[Stored records]
- Opening Delimiter -

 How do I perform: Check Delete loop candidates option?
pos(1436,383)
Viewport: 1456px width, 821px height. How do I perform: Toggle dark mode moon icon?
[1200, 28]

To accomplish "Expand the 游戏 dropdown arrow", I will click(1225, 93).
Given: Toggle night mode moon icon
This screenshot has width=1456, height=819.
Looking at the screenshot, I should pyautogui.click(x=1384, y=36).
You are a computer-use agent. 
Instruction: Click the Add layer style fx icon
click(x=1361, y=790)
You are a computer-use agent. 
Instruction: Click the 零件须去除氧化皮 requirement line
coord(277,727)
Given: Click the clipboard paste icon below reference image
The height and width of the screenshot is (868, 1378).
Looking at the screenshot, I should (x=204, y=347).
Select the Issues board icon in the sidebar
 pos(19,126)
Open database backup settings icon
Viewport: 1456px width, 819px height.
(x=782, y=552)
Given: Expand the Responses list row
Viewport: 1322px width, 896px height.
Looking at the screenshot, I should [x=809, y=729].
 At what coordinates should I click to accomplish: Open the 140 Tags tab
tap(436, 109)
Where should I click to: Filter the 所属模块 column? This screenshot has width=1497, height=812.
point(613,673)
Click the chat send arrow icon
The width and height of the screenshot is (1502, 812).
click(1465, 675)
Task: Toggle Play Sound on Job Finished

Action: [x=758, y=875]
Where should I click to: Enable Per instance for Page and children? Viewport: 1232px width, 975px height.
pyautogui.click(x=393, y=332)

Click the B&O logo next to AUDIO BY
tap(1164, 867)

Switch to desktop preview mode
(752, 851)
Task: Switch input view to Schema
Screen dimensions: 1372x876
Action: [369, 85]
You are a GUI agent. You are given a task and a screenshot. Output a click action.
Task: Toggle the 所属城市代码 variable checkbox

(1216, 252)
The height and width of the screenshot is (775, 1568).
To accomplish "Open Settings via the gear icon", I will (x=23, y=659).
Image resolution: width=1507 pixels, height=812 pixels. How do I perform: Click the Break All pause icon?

- Closing Delimiter -

A full, exact repeat of the entries above is required.

 How do I perform: Check Delete loop candidates option?
pos(1436,383)
Viewport: 1456px width, 821px height. How do I perform: Toggle dark mode moon icon?
[1200, 28]

To accomplish "Expand the 游戏 dropdown arrow", I will click(1225, 93).
Given: Toggle night mode moon icon
This screenshot has width=1456, height=819.
Looking at the screenshot, I should pyautogui.click(x=1384, y=36).
You are a computer-use agent. 
Instruction: Click the Add layer style fx icon
click(x=1361, y=790)
You are a computer-use agent. 
Instruction: Click the 零件须去除氧化皮 requirement line
coord(277,727)
Given: Click the clipboard paste icon below reference image
The height and width of the screenshot is (868, 1378).
Looking at the screenshot, I should (x=204, y=347).
Select the Issues board icon in the sidebar
 pos(19,126)
Open database backup settings icon
Viewport: 1456px width, 819px height.
(x=782, y=552)
Given: Expand the Responses list row
Viewport: 1322px width, 896px height.
Looking at the screenshot, I should [x=809, y=729].
 At what coordinates should I click to accomplish: Open the 140 Tags tab
tap(436, 109)
Where should I click to: Filter the 所属模块 column? This screenshot has width=1497, height=812.
point(613,673)
Click the chat send arrow icon
The width and height of the screenshot is (1502, 812).
click(1465, 675)
Task: Toggle Play Sound on Job Finished

Action: [x=758, y=875]
Where should I click to: Enable Per instance for Page and children? Viewport: 1232px width, 975px height.
pyautogui.click(x=393, y=332)

Click the B&O logo next to AUDIO BY
tap(1164, 867)

Switch to desktop preview mode
(752, 851)
Task: Switch input view to Schema
Screen dimensions: 1372x876
Action: [369, 85]
You are a GUI agent. You are given a task and a screenshot. Output a click action.
Task: Toggle the 所属城市代码 variable checkbox

(1216, 252)
The height and width of the screenshot is (775, 1568).
To accomplish "Open Settings via the gear icon", I will (x=23, y=659).
Image resolution: width=1507 pixels, height=812 pixels. How do I perform: Click the Break All pause icon?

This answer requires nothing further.